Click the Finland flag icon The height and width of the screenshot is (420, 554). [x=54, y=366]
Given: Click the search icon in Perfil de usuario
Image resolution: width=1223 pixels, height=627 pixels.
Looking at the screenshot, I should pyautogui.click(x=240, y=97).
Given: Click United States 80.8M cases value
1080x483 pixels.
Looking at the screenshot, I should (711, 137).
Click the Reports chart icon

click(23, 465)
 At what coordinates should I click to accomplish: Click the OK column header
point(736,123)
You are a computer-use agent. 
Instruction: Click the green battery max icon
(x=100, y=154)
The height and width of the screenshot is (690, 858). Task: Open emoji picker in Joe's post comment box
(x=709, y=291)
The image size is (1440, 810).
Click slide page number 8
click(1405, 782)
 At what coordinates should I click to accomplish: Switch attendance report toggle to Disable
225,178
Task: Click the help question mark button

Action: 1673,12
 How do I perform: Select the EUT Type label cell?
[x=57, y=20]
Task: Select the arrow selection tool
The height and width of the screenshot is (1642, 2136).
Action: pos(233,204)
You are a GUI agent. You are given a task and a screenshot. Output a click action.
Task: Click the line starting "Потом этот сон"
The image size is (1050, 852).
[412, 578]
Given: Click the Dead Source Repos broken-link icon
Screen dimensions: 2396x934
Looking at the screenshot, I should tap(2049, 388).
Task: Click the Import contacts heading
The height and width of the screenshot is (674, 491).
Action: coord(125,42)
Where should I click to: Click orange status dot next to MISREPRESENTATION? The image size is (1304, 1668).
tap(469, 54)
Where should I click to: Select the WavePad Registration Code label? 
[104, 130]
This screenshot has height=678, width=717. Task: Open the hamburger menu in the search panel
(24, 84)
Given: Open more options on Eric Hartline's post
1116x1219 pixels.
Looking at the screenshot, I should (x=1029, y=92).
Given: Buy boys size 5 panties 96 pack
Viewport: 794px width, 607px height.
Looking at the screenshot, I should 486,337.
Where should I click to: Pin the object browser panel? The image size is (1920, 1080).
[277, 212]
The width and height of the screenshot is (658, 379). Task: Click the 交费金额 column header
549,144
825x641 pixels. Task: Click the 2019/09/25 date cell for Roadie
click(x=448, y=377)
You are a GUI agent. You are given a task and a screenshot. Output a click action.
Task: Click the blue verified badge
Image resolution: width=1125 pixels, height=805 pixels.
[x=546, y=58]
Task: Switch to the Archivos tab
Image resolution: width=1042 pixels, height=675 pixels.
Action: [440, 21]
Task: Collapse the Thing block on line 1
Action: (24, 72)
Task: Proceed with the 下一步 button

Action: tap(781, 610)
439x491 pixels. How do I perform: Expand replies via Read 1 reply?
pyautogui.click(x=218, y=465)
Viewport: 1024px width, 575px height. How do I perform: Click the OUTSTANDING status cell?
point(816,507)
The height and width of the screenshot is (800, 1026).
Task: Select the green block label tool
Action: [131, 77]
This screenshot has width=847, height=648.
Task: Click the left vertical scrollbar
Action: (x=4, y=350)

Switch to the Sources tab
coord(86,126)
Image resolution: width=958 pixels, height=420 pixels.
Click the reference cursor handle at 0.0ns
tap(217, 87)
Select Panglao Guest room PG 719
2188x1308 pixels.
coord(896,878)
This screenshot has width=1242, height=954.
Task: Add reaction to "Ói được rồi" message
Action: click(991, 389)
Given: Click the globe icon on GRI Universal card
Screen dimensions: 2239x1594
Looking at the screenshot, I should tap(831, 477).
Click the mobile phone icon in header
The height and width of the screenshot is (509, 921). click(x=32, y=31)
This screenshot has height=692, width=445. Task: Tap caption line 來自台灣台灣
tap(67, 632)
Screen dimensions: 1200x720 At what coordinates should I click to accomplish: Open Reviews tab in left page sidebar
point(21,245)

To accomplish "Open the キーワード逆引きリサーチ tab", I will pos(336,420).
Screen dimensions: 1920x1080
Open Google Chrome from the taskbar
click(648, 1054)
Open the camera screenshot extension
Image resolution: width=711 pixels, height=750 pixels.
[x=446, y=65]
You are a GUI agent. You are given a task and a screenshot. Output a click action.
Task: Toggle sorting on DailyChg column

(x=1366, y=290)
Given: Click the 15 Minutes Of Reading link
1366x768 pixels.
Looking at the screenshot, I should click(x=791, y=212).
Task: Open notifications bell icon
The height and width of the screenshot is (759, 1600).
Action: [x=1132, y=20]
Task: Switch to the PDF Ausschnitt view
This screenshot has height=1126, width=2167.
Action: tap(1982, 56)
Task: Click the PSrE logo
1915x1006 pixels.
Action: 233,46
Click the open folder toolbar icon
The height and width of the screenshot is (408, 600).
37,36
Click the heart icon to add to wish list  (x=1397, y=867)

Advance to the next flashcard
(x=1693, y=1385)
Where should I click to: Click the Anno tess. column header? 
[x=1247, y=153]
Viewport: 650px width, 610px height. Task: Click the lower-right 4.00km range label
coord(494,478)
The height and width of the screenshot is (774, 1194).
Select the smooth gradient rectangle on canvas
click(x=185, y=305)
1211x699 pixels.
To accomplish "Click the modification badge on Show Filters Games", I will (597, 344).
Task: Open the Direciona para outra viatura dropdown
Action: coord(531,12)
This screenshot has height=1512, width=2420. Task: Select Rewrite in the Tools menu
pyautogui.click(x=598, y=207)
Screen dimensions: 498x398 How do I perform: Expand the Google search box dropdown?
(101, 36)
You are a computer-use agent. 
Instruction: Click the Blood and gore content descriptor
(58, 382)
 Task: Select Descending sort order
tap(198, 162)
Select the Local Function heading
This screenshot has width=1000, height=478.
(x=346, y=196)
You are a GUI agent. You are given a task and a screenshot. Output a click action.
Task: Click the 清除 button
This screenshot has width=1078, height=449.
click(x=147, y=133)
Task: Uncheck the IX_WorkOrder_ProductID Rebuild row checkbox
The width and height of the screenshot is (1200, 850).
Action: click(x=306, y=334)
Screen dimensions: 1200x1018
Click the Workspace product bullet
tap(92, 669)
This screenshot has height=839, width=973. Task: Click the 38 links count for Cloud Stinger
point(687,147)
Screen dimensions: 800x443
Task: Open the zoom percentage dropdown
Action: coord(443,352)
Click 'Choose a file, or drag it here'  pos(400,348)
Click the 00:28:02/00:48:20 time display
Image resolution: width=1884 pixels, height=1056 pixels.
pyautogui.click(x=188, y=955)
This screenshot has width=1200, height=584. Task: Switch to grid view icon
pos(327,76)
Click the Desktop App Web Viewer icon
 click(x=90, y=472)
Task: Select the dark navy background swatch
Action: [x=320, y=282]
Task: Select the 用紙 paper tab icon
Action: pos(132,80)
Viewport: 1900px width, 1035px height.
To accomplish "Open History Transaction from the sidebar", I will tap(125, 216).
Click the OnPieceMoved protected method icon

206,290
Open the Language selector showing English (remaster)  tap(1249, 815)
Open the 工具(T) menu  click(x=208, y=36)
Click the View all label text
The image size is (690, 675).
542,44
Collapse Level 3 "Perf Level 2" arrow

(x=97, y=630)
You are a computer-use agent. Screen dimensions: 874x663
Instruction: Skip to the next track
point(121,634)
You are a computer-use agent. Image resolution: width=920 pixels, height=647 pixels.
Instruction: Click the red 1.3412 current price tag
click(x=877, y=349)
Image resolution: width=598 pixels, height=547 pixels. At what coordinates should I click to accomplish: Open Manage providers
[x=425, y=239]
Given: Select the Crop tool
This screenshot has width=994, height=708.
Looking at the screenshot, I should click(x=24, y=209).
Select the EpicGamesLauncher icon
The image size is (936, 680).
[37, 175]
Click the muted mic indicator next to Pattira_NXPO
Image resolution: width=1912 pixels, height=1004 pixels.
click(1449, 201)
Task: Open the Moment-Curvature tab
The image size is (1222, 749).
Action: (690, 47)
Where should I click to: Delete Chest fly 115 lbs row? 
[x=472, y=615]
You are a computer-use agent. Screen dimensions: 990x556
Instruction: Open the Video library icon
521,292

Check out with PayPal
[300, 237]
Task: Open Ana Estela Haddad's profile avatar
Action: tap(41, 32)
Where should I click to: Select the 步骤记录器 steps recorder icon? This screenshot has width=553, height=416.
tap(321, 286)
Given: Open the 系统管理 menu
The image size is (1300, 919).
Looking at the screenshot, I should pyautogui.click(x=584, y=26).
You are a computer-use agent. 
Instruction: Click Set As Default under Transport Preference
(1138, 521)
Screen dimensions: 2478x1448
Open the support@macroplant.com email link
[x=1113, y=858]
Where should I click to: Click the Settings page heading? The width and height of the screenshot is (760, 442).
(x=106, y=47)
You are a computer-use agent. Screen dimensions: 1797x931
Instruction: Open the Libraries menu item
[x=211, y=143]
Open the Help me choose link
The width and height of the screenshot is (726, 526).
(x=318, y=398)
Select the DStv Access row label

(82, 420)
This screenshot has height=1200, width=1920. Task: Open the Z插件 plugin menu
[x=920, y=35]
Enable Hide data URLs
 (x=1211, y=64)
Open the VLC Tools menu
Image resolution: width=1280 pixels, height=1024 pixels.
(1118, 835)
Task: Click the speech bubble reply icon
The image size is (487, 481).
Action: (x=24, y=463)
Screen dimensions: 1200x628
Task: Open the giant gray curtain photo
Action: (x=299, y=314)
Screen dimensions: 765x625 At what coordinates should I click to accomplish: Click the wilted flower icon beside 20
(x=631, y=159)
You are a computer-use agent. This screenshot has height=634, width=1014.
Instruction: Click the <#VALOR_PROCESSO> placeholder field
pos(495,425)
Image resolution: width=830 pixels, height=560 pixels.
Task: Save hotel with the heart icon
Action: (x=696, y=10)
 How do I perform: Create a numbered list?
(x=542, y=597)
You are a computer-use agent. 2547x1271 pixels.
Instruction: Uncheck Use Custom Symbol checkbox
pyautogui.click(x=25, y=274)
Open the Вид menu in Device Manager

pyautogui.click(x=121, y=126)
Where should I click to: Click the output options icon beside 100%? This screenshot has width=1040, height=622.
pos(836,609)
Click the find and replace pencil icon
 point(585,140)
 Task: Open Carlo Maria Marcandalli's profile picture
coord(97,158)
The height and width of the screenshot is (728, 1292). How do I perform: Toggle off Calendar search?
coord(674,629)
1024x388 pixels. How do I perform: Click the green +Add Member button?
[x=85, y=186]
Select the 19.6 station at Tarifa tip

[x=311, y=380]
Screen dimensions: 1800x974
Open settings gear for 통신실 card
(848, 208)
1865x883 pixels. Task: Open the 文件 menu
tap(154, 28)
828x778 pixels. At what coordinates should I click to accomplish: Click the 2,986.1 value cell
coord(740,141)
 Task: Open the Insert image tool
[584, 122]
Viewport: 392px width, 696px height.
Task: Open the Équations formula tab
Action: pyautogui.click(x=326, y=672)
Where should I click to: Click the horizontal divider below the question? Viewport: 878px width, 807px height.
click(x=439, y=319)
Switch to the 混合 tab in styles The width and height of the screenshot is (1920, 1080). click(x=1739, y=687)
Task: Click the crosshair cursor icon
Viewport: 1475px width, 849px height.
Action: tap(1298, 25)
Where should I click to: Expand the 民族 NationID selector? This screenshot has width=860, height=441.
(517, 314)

> [WHAT YOU NEED TO DO]: Update the entries from the line with "Select Panglao Guest room PG 719" up to and including the line with "Action: click(991, 389)" by replacing "Guest room" with "Guest suite". Give back only those lines, with nothing else changed.

> [RESPONSE TO THIS EXERCISE]:
Select Panglao Guest suite PG 719
2188x1308 pixels.
coord(896,878)
This screenshot has width=1242, height=954.
Task: Add reaction to "Ói được rồi" message
Action: click(991, 389)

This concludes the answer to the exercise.